• DATA IN THIS EXERCISE:
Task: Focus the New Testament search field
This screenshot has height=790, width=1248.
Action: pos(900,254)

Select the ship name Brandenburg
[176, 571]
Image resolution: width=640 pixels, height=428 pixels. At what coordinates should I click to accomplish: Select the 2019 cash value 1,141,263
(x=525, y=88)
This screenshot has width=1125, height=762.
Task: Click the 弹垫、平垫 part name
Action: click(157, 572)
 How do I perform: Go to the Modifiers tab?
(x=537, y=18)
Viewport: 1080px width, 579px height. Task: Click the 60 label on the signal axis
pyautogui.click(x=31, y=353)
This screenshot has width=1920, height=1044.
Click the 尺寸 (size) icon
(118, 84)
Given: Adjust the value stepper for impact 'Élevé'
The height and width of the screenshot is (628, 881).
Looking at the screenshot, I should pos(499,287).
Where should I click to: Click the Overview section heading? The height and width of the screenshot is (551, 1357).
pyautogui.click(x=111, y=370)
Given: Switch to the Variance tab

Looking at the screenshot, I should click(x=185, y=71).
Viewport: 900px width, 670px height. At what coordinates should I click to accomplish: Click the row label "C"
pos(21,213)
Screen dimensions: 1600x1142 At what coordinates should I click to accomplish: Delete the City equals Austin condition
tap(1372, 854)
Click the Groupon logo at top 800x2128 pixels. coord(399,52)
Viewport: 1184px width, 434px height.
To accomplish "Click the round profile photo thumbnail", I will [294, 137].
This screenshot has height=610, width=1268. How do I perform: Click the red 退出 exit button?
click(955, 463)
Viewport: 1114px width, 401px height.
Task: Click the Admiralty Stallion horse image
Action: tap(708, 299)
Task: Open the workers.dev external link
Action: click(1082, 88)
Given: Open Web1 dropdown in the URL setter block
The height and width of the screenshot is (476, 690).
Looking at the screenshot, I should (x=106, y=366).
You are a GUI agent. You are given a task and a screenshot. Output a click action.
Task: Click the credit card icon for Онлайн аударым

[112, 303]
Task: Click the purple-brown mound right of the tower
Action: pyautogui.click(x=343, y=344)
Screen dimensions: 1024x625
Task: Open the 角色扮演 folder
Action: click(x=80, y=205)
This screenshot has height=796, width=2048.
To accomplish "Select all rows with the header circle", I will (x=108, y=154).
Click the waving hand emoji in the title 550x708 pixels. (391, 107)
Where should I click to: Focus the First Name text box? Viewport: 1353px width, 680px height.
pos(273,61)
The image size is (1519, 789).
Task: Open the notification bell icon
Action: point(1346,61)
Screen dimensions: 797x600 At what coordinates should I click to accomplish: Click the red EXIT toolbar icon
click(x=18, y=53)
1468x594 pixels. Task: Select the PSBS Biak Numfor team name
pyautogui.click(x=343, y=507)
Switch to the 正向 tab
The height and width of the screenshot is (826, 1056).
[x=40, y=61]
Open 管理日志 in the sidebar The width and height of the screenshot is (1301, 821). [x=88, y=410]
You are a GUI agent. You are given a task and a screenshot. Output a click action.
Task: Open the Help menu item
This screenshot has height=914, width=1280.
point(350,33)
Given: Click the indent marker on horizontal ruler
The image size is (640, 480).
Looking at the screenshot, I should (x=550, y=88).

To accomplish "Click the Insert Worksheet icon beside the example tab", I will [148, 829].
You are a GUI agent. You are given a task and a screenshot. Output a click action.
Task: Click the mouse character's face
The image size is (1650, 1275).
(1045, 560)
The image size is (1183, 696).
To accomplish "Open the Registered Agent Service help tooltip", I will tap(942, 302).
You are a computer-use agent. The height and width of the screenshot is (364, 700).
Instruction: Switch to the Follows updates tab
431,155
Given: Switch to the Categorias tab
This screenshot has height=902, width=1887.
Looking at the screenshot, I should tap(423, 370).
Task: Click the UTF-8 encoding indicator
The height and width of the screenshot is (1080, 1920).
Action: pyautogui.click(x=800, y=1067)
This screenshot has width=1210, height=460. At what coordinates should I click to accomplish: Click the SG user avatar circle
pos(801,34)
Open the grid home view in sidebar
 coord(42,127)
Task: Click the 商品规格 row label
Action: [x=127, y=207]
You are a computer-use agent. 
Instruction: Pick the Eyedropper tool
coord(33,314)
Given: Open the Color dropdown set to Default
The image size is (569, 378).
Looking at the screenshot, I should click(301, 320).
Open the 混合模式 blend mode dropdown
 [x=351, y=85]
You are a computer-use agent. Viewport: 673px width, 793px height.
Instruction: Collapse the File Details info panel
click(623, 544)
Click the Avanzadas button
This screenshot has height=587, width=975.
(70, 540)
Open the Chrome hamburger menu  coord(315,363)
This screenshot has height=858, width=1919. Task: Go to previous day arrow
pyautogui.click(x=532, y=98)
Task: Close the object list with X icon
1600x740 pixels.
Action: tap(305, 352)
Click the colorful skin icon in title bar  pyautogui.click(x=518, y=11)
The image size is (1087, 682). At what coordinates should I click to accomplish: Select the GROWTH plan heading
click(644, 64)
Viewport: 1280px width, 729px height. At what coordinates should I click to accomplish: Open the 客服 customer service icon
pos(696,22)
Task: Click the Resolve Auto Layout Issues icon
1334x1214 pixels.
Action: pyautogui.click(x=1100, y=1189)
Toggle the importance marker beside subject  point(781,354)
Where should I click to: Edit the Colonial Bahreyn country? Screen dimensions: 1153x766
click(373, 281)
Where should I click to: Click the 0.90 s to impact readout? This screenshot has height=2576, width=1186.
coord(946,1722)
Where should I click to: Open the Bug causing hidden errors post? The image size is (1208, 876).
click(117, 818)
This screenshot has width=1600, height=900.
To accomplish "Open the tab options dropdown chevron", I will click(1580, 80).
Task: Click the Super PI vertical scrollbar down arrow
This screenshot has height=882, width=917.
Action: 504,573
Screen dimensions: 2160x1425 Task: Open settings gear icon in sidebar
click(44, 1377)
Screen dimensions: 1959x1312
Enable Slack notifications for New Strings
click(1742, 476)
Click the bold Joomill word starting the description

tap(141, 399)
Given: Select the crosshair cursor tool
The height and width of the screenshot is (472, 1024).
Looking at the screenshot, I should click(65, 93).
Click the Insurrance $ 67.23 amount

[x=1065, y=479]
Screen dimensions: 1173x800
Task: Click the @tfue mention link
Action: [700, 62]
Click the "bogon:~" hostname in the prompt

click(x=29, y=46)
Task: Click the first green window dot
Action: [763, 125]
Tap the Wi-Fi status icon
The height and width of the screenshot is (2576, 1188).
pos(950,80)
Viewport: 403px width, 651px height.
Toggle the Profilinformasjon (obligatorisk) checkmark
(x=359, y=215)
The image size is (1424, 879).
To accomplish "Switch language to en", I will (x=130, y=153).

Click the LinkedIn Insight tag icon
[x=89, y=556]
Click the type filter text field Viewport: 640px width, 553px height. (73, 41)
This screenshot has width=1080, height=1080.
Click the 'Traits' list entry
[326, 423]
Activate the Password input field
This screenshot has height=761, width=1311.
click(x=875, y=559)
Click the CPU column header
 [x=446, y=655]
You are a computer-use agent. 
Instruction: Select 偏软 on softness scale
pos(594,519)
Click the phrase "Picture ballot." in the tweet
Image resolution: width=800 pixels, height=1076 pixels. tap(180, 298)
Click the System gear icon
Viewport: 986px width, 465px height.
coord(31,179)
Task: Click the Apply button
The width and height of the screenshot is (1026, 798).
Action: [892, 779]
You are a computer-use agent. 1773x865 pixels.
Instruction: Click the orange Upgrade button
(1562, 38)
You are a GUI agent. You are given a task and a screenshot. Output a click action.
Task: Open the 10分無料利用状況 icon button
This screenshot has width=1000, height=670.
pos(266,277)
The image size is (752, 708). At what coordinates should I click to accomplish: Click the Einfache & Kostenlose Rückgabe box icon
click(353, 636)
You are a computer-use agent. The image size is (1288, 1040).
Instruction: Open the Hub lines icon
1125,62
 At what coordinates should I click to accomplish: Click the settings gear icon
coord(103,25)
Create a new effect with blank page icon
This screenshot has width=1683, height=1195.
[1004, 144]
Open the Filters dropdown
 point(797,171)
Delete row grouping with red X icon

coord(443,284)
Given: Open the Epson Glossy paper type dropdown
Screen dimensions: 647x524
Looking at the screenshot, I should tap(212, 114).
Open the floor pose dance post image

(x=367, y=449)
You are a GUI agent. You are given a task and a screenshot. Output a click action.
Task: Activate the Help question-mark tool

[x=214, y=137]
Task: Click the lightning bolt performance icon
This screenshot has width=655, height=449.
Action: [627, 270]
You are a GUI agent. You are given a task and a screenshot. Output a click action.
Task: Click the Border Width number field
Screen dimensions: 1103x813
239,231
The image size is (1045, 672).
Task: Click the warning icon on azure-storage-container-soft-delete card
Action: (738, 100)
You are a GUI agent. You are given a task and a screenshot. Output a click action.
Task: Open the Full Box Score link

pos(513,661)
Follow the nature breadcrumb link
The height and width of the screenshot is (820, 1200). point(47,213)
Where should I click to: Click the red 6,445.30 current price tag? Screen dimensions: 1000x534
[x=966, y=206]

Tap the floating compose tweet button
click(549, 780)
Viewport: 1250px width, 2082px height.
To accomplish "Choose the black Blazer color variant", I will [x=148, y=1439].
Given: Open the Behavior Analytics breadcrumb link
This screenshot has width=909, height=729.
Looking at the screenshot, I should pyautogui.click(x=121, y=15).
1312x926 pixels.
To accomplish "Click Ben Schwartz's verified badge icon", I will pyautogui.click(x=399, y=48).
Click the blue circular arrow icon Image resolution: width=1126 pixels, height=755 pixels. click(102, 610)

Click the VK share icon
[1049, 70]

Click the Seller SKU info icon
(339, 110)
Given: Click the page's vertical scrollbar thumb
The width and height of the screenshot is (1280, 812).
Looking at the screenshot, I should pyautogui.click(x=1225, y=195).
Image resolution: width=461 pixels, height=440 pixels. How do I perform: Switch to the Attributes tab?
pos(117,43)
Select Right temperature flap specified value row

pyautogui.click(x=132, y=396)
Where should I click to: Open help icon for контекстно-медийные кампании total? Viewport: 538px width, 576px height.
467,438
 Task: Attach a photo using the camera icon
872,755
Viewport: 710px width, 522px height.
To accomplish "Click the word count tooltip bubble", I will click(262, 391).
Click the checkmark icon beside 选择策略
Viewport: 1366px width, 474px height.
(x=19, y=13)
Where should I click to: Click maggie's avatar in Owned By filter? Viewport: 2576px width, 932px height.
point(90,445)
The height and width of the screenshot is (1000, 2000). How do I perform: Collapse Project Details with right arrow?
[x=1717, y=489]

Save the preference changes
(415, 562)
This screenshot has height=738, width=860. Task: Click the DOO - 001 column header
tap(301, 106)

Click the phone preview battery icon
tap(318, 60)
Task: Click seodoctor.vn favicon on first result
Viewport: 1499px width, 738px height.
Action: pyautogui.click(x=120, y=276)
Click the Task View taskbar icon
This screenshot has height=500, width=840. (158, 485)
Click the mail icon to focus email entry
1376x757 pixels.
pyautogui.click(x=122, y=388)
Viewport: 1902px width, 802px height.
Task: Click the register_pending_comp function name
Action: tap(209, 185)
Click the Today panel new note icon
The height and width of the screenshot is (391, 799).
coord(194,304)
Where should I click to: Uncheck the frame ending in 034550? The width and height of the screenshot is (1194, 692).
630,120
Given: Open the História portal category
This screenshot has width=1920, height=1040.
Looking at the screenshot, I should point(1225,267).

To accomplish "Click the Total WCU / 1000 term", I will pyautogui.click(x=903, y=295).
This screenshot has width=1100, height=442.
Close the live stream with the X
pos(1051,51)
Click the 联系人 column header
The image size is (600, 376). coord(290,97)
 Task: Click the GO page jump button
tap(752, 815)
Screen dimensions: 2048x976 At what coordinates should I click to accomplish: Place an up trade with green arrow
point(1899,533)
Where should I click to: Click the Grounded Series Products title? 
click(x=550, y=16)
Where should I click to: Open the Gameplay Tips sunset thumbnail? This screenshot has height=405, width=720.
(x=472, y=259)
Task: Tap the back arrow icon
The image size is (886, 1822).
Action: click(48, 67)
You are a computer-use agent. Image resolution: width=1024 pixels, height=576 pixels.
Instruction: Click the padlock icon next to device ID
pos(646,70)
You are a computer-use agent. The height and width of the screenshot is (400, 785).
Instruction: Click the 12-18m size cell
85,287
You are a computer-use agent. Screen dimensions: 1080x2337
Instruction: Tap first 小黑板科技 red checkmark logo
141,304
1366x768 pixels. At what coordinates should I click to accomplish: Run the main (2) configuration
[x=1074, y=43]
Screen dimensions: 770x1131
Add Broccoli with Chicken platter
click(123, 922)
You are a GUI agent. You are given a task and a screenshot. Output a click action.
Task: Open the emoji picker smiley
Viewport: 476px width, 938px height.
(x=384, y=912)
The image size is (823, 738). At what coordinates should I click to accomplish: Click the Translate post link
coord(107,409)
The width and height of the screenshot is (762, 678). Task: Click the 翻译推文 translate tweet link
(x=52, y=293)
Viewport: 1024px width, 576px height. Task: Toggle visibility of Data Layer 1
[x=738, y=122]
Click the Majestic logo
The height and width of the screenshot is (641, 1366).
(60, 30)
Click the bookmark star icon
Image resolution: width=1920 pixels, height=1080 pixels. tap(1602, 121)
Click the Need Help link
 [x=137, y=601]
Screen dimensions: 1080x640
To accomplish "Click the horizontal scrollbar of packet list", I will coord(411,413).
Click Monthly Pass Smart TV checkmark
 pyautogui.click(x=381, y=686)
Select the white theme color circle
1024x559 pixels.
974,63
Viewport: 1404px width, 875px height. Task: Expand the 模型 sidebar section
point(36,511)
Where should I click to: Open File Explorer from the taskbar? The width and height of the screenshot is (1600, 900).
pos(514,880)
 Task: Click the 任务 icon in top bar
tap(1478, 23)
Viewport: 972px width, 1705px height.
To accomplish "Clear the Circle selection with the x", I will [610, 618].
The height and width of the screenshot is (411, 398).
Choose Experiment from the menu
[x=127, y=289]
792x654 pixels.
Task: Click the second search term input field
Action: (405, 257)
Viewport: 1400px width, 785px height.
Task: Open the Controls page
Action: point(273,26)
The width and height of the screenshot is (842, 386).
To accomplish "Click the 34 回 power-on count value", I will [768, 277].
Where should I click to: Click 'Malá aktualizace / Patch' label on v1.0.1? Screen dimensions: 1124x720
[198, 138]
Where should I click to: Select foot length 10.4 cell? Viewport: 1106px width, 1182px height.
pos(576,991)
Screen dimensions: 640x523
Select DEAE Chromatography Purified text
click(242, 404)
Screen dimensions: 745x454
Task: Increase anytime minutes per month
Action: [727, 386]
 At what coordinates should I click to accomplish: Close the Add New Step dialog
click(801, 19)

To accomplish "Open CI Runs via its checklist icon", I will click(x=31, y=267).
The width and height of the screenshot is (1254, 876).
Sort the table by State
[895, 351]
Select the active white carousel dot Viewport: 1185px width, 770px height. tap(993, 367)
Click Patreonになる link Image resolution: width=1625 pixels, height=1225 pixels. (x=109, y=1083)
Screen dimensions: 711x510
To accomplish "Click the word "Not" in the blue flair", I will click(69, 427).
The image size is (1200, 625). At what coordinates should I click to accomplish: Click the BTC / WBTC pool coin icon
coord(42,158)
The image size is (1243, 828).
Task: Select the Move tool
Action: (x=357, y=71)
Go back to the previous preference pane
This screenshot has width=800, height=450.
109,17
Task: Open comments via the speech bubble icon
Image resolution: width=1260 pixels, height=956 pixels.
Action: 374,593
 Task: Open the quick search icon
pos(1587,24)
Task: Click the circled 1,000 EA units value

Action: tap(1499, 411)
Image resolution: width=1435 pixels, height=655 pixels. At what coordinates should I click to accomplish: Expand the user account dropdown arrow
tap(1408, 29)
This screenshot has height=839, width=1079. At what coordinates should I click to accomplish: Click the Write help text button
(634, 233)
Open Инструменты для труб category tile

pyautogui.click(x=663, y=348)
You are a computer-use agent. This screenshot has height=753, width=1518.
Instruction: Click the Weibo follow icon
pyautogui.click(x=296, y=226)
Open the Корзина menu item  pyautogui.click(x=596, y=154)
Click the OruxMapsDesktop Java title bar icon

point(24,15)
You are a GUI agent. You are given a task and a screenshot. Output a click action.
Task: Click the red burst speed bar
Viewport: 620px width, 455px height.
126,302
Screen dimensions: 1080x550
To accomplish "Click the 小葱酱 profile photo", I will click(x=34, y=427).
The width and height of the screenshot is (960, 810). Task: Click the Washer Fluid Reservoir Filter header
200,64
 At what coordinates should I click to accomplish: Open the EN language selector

• EXERCISE: The answer is the run of lines above from the line containing "Where should I click to: Select" through the line containing "Screen dimensions: 711x510", copied exactly and alone.

• WRITTEN RESPONSE:
Where should I click to: Select foot length 10.4 cell? Viewport: 1106px width, 1182px height.
pos(576,991)
Screen dimensions: 640x523
Select DEAE Chromatography Purified text
click(242, 404)
Screen dimensions: 745x454
Task: Increase anytime minutes per month
Action: [727, 386]
 At what coordinates should I click to accomplish: Close the Add New Step dialog
click(801, 19)

To accomplish "Open CI Runs via its checklist icon", I will click(x=31, y=267).
The width and height of the screenshot is (1254, 876).
Sort the table by State
[895, 351]
Select the active white carousel dot Viewport: 1185px width, 770px height. tap(993, 367)
Click Patreonになる link Image resolution: width=1625 pixels, height=1225 pixels. (x=109, y=1083)
Screen dimensions: 711x510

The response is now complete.